Each track holds a data matrix, which is a matrix of float (real) values.
"data lines" one line of values in the data matrix. If tracks are used as input for algorithms, each
data line is expected to hold certain data so the algorithm works correctly. If wrong source tracks
are specified the result will be unusable.
"Annotated sequence track" - track type in moses that holds a sequences and annotations, when
loading a Genbank file using "load track" the track will be of this type.
"Analysis tracks" all other tracks in moses are analysis track.
"stencil track" a track that contains region information. The information is coded by consecutive
values above zero. These tracks can be used to restrict calculations to subregions of a genome, for
instance.
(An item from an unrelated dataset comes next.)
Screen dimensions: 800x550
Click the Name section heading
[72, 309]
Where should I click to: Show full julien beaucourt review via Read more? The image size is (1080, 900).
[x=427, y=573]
Often ncRNA detection is only performed for intergenic regions.
"no value" means a parameter should not be given a value, e.g. left blank.
General parameters:
generally a parameter in moses can be one of the following:
- a float value ( param = -123.23)
- a string value ( param = not)
- a list of float values ( param = -12.3, 23.4, 65.78 )
- a list of string values ( param = a,t,c,g)
- a matrix of float values ( param = 1.0, 1.2, 1.3; 2.3, 2.4, 2.5; 3.4, 3.1, 3.3 )
- a matrix of string values ( param = a,t,c,g; t, c, g, a; g, c, c, t)
windowHalfSize = for algorithms using sliding windows, this is half the size of the window
windowStep = for algorithms using sliding windows, this is the number of base pairs the window
is shifted in each step
windowOffset = for algorithms using sliding windows, this is position where the first window
starts in the first step
calculateUsingStencil = can be 0 or 1. for algorithms supporting the use of a stencil track to
restrict calculations to a subregion of the analysed data this options defines if the stencil track is
used or ignored.
numberOfShuffledInputs= for algorithms supporting the use of a shuffled input data (to test
statistical significance) this option defines the number of shuffled samples. Currently this is only
used for the RNAFold-Algorithm
Annotation filter
This module is used to create analysis tracks based on the annotations in an annotated sequence
track.
source tracks
1 - annotated sequence track with the annotated sequence track
parameters
annotationTypesToExtract = you can select the type of annotations by specifying a comma
seperated list of integers. Each integer is one type as they are given in the statistics part of the
data info panel for an Annotated sequence track but the first type is number 0 not 1.
regionToExtract = one of the following: left, right, start, end or no value. no value means the
full annotations are extracted. left/right mean the flanks of the annotations e.g. before/after a
gene.
regionMayOverlapOtherAnnotations = can be 0 or 1. Specifies if the extracted regions should
be cut off if another overlapping annotation is detected.
regionToExtractSize = size of the region to extract, for instance if regionToExtract = left and
regionToExtractSize = 200 the output will be a track where the the first 200base pairs before each
annotations are highlighted. This can be useful if this is the only approximation for putative
promoter regions.
invertOutput = can be 0 or 1. To easily extract intergenic regions the output of the algorithm can
be inverted, e.g. 0 is replaced with 1 and 1 with 0.
Example 1: "Highlight the first 500 bp before each rRNA"
source track: "Pyrococcus furiosus genome"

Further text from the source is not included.